### Required work:
Could you reproduce all the entries under this sentence exactly, leaving the images aside?

Stored data:
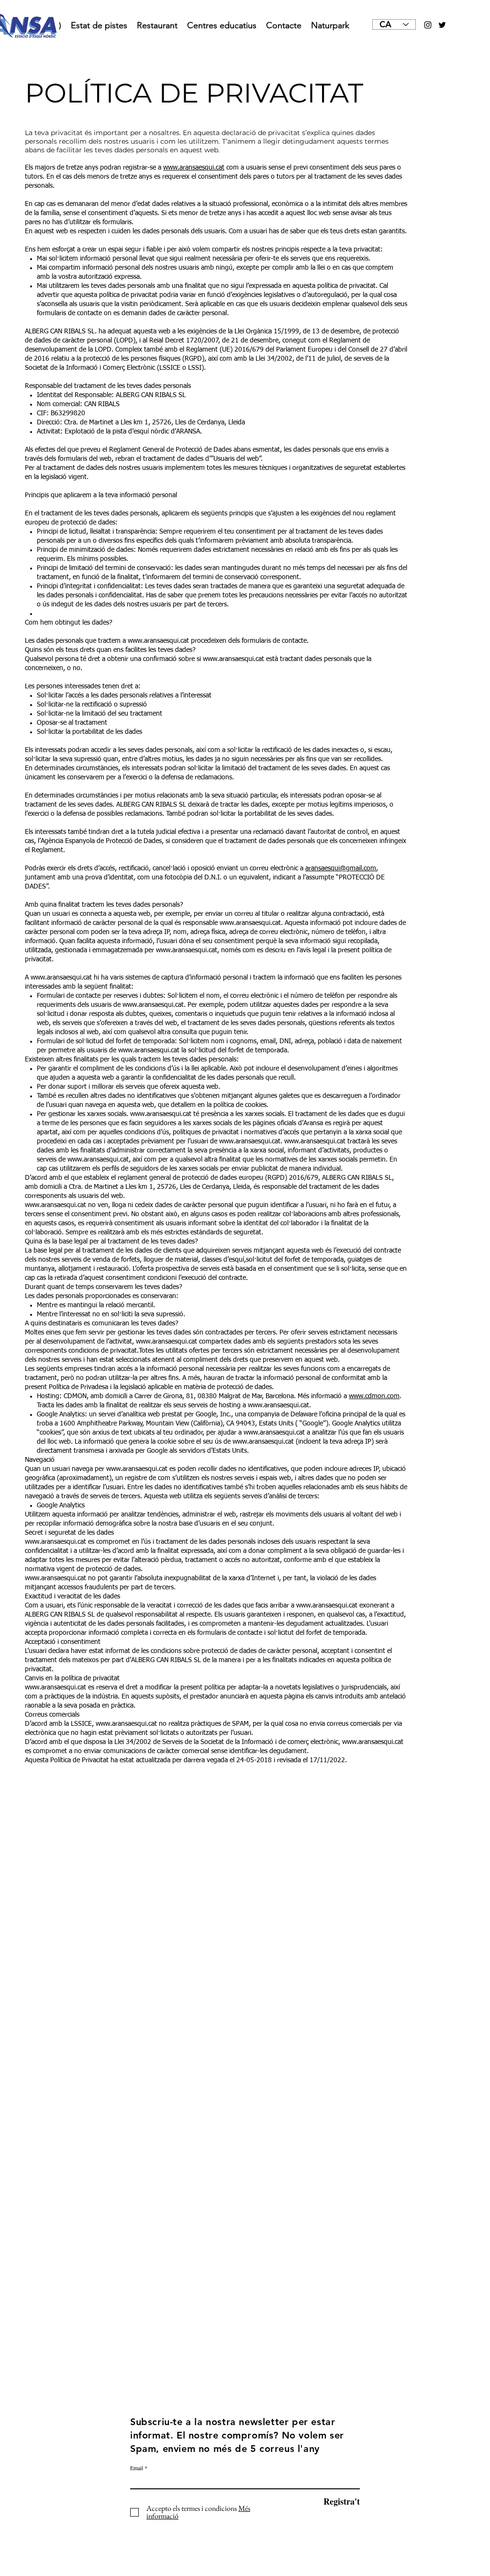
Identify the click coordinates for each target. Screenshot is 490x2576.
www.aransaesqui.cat (193, 167)
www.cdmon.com (374, 1396)
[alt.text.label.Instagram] (428, 25)
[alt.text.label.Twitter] (442, 25)
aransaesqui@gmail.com (340, 868)
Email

### Answer to this task:
Identify the click coordinates for each target. Screenshot is 490x2576.
www.aransaesqui.cat (193, 167)
www.cdmon.com (374, 1396)
[alt.text.label.Instagram] (428, 25)
[alt.text.label.Twitter] (442, 25)
aransaesqui@gmail.com (340, 868)
Email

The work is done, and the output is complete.